Description of problem:
- In the context of the ListVolumes optimizations #2249 delivered with the RHOCP 4.16 rebase on vSphere CSI Driver v3.1.2, ListVolumes() is being called every minute in RHOCP 4.16 clusters.
- EDIT, for a brief correction: the PR #2249 above seems to be the Workload Control Plane (WCP) implementation, and PR #2276 is the vanilla controller equivalent change that concerns this bug.
- Bug priority set to Critical as this issue is a blocker for updating over 55 RHOCP clusters from 4.14 to 4.16.

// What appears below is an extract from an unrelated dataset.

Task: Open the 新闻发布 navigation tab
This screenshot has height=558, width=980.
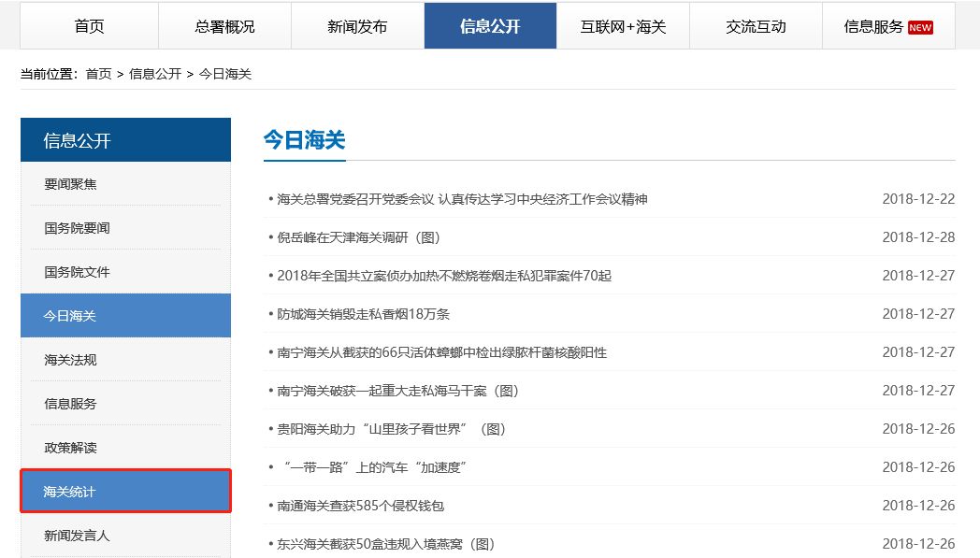Action: tap(358, 26)
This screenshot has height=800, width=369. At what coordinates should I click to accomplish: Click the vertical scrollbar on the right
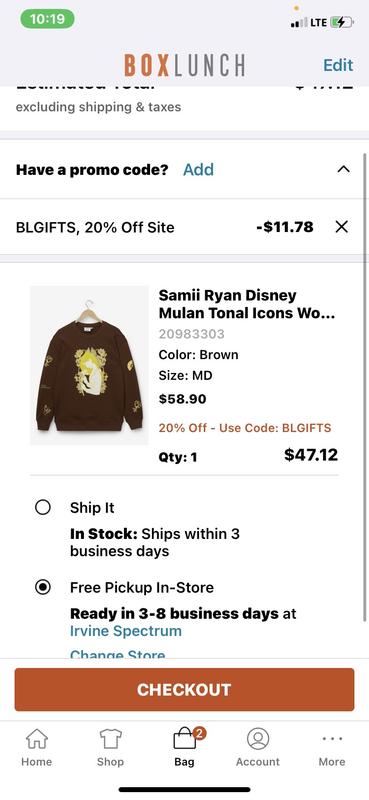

Version-Release number of selected component (if applicable):
4.16 and newer
How reproducible:
Always
Steps to Reproduce:
- Deploy a 4.16.z-stream cluster with thin-csi storage class and watch vmware-vsphere-csi-driver-controller -c csi-driver logs for recurrent ListVolumes() operations on every vSphere CSI Driver CNS volume.
Actual results:
- ListVolumes() is being called every minute in RHOCP 4.16 clusters
- In a context where the customer has over +3000 CNS volumes provisioned and aims to upgrade a +55 RHOCP cluster fleet to 4.16, more than +3000 API calls are being sent every minute to the vCenter API, overloading it and impacting core operations (i.e. stalling volume provisioning, volume deletion, volume updates, etc.)
Expected results:
- A fix for this has been seemingly already brought upstream as part of kubernetes-sigs#3015, but seemingly has yet to be implemented in an upstream driver 3.y.z version
- Therefore, the expectation of this bug if for kubernetes-sigs#3015, merged into the latest RHOCP 4 branch and backported to a 4.16.z-stream
Additional info:
- Tentative workaround has been shared with the customer:
$ oc --context sharedocp416-sbr patch clustercsidriver csi.vsphere.vmware.com --type merge -p "{\"spec\":{\"managementState\":\"Unmanaged\"}}" $ oc --context sharedocp416-sbr -n openshift-cluster-csi-drivers get deploy/vmware-vsphere-csi-driver-controller -o json | jq -r '.spec.template.spec.containers[] | select(.name == "csi-attacher").args' [ "--csi-address=$(ADDRESS)", "--timeout=300s", "--http-endpoint=localhost:8203", "--leader-election", "--leader-election-lease-duration=137s", "--leader-election-renew-deadline=107s", "--leader-election-retry-period=26s", "--v=2" "--reconcile-sync=10m" <<----------------- ADD THE INCREASED RSYNC INTERVAL ]